— Begin Text provided —

Two gate types are common:

 Solid gate: The more traditional carabiner design, incorporating a solid metal gate with separate pin and spring mechanisms. Most modern carabiners feature a 'key-lock nose shape and gate opening, which is less prone to snagging than traditional notch and pin design. Most locking carabiners are based on the solid gate design.
 Wire gate: A single piece of bent spring-steel wire forms the gate. Wire gate carabiners are significantly lighter than solid gates, with roughly the same strength. Wire gates are less prone to icing up than solid gates, an advantage in Alpine mountaineering and ice climbing. The reduced gate mass makes their wire bales less prone to "gate flutter", a dangerous condition created when the carabiner suddenly impacts rock or other hard surfaces during a fall, and the gate opens momentarily due to momentum (and both lowers the breaking strength of the carabiner when open, and potentially allows the rope to escape). Simple wiregate designs feature a notch that can snag objects (similar to original solid gate designs), but newer designs feature a shroud or guide wires around the "hooked" part of the carabiner nose to prevent snagging.

Both solid and wire gate carabiners can be either "straight gate" or "bent gate". Bent-gate carabiners are easier to clip a rope into using only one hand, and so are often used for the rope-end carabiner of quickdraws and alpine draws used for lead climbing.

Locking

Locking carabiners have the same general shape as non-locking carabiners, but have an additional mechanism securing the gate to prevent unintentional opening during use. These mechanisms may be either threaded sleeves ("screw-lock"), spring-loaded sleeves ("twist-lock"), magnetic levers ("Magnetron"), other spring loaded unlocking levers or opposing double spring loaded gates ("twin-gate").

— End Text provided —
— Begin Given records —

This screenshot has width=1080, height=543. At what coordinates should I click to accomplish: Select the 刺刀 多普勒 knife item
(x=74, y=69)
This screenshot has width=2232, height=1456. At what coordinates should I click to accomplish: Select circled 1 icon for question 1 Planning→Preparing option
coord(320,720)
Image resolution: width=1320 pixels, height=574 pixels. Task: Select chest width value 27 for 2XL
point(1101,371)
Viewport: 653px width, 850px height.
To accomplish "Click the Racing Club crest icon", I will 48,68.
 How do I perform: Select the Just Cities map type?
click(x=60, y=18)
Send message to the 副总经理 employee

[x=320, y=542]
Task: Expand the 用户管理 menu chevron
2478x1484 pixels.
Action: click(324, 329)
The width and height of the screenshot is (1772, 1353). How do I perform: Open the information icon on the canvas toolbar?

— End Given records —

Goal 1
Pick out every line in the entries above that contains the string "Select", matching case exactly, and copy each such line.
Goal 2
Extend the text on carabiner gates, starting right after its last sentence.

Final result 1
This screenshot has width=1080, height=543. At what coordinates should I click to accomplish: Select the 刺刀 多普勒 knife item
This screenshot has width=2232, height=1456. At what coordinates should I click to accomplish: Select circled 1 icon for question 1 Planning→Preparing option
Image resolution: width=1320 pixels, height=574 pixels. Task: Select chest width value 27 for 2XL
 How do I perform: Select the Just Cities map type?

Final result 2
Manual
 Screw-lock (or screw gate): Have a threaded sleeve over the gate which must be engaged and disengaged manually. They have fewer moving parts than spring-loaded mechanisms, are less prone to malfunctioning due to contamination or component fatigue, and are easier to employ one-handed. They, however, require more total effort and are more time-consuming than pull-lock, twist-lock or lever-lock.

Auto-locking

 Twist-lock, push-lock, twist-and-push-lock: Have a security sleeve over the gate which must be manually rotated and/or pulled to disengage, but which springs automatically to locked position upon release.  They offer the advantage of re-engaging without additional user input, but being spring-loaded are prone to both spring fatigue and their more complex mechanisms becoming balky from dirt, ice, or other contamination. They are also difficult to open one-handed and with gloves on, and sometimes jam, getting stuck after being tightened under load, and being very hard to undo once the load is removed.
 Multiple-levers: Having at least two spring loaded levers that are each operated with one hand.
 Magnetic: Have two small levers with embedded magnets on either side of the locking gate which must be pushed towards each other or pinched simultaneously to unlock. Upon release the levers pull shut and into the locked position against a small steel insert in the carabiner nose. With the gate open the magnets in the two levers repel each other so they do not lock or stick together, which might prevent the gate from closing properly. Advantages are very easy one-handed operation, re-engaging without additional user input and few mechanical parts that can fail.
Double-Gate: Have two opposed overlapping gates at the opening which prevent a rope or anchor from inadvertently passing through the gate in either direction. Gates may only be opened by pushing outwards from in between towards either direction. The carabiner can therefore be opened by splitting the gates with a fingertip, allowing easy one hand operation. The likelihood of a rope under tension to split the gates is therefore practically none. The lack of a rotating lock prevents a rolling knot, such as the Munter hitch, from unlocking the gate and passing through, giving a measure of inherent safety in use and reducing mechanical complexity.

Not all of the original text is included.